(Saved data entries)
================

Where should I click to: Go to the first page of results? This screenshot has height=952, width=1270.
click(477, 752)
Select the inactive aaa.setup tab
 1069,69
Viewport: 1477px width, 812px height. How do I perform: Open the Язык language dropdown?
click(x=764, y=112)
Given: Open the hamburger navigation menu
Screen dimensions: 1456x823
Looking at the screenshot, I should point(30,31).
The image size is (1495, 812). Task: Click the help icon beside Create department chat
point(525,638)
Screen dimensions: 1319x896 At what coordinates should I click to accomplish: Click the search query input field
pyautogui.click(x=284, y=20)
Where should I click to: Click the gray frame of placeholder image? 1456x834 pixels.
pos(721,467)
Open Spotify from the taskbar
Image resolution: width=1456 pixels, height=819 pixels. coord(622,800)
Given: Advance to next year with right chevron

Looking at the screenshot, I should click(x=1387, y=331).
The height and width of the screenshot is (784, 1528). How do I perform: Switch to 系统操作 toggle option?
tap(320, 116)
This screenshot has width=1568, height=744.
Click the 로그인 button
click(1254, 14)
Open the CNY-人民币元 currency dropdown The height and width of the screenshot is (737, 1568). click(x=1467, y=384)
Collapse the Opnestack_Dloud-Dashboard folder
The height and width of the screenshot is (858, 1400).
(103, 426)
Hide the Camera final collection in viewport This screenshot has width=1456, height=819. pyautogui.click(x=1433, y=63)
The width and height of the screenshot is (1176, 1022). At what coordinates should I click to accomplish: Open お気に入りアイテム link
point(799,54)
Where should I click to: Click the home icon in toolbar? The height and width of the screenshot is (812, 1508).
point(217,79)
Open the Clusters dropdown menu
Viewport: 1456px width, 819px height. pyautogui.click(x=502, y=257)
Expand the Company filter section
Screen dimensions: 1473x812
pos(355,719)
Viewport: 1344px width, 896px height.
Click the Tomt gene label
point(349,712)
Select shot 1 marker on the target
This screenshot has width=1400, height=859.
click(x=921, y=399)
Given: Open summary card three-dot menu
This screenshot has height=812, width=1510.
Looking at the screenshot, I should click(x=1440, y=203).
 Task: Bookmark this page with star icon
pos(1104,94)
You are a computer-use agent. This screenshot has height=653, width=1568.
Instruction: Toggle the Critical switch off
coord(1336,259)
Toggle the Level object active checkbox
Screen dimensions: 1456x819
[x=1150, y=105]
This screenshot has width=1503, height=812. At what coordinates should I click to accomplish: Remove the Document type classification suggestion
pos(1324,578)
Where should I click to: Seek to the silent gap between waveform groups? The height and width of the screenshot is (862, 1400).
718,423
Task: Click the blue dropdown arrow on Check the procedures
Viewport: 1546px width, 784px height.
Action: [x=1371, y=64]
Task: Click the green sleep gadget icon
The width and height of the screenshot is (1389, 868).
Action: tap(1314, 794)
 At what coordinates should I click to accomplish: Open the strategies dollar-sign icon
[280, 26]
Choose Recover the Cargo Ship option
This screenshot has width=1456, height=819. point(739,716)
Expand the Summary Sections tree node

================

### WHAT IS BEING ASKED
Reproduce each line above exactly.

### RESPONSE
Where should I click to: Go to the first page of results? This screenshot has height=952, width=1270.
click(477, 752)
Select the inactive aaa.setup tab
 1069,69
Viewport: 1477px width, 812px height. How do I perform: Open the Язык language dropdown?
click(x=764, y=112)
Given: Open the hamburger navigation menu
Screen dimensions: 1456x823
Looking at the screenshot, I should point(30,31).
The image size is (1495, 812). Task: Click the help icon beside Create department chat
point(525,638)
Screen dimensions: 1319x896 At what coordinates should I click to accomplish: Click the search query input field
pyautogui.click(x=284, y=20)
Where should I click to: Click the gray frame of placeholder image? 1456x834 pixels.
pos(721,467)
Open Spotify from the taskbar
Image resolution: width=1456 pixels, height=819 pixels. coord(622,800)
Given: Advance to next year with right chevron

Looking at the screenshot, I should click(x=1387, y=331).
The height and width of the screenshot is (784, 1528). How do I perform: Switch to 系统操作 toggle option?
tap(320, 116)
This screenshot has width=1568, height=744.
Click the 로그인 button
click(1254, 14)
Open the CNY-人民币元 currency dropdown The height and width of the screenshot is (737, 1568). click(x=1467, y=384)
Collapse the Opnestack_Dloud-Dashboard folder
The height and width of the screenshot is (858, 1400).
(103, 426)
Hide the Camera final collection in viewport This screenshot has width=1456, height=819. pyautogui.click(x=1433, y=63)
The width and height of the screenshot is (1176, 1022). At what coordinates should I click to accomplish: Open お気に入りアイテム link
point(799,54)
Where should I click to: Click the home icon in toolbar? The height and width of the screenshot is (812, 1508).
point(217,79)
Open the Clusters dropdown menu
Viewport: 1456px width, 819px height. pyautogui.click(x=502, y=257)
Expand the Company filter section
Screen dimensions: 1473x812
pos(355,719)
Viewport: 1344px width, 896px height.
Click the Tomt gene label
point(349,712)
Select shot 1 marker on the target
This screenshot has width=1400, height=859.
click(x=921, y=399)
Given: Open summary card three-dot menu
This screenshot has height=812, width=1510.
Looking at the screenshot, I should click(x=1440, y=203).
 Task: Bookmark this page with star icon
pos(1104,94)
You are a computer-use agent. This screenshot has height=653, width=1568.
Instruction: Toggle the Critical switch off
coord(1336,259)
Toggle the Level object active checkbox
Screen dimensions: 1456x819
[x=1150, y=105]
This screenshot has width=1503, height=812. At what coordinates should I click to accomplish: Remove the Document type classification suggestion
pos(1324,578)
Where should I click to: Seek to the silent gap between waveform groups? The height and width of the screenshot is (862, 1400).
718,423
Task: Click the blue dropdown arrow on Check the procedures
Viewport: 1546px width, 784px height.
Action: [x=1371, y=64]
Task: Click the green sleep gadget icon
The width and height of the screenshot is (1389, 868).
Action: tap(1314, 794)
 At what coordinates should I click to accomplish: Open the strategies dollar-sign icon
[280, 26]
Choose Recover the Cargo Ship option
This screenshot has width=1456, height=819. point(739,716)
Expand the Summary Sections tree node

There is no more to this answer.